Day 247: A Labor Day Quiz – Fictional Birds

It’s Labor Day, the day when people around the world (or in whatever countries celebrate Labor Day) try to do the opposite of the day’s namesake by sitting on our asses for one last day before September kicks in. But some of us still have to toil away the holiday. Kids staring down the barrel of a new school year tomorrow will still sell you beef jerky and Fresca at your local gas station; waitresses will still fling coffee down your throat; writers embroiled in ridiculous projects will still pen a kilograph of something for your reading pleasure.

But today I’m going to make you, my audience, work. A few months ago I ran a quiz on Father’s Day – today’s quiz is on fictional birds. As always, the link at the end of each question will provide the answer, if your heart fails to do so.

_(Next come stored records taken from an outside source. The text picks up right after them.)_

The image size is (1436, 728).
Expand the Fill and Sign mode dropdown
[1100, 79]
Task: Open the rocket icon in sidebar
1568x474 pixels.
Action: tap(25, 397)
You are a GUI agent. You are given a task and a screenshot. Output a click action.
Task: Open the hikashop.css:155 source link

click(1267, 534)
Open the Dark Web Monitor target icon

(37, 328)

1. Introduced in 1980 as the first female character to counteract the sausage-fest of McDonaldland (though I’m not totally clear if ‘sausage’ applies to whatever Grimace is hiding down there), her purpose was to bring attention to the breakfast items. She was clumsy, and a rotten flyer. The lady who provided her voice in the commercials also does the voice for Martin Prince on The Simpsons. Answer.
2. Physically attracted to ‘svelte buoyant waterfowl’ and appearing more like a puffin than the penguin he claims to be, this star of the Sunday funnies married a sculptor, ran for vice-president, and played tuba in a heavy metal group called Deathtöngue. For anyone who grew up in the 80s reading the comics, this will probably be one of their favorites on this list. Answer. Read more…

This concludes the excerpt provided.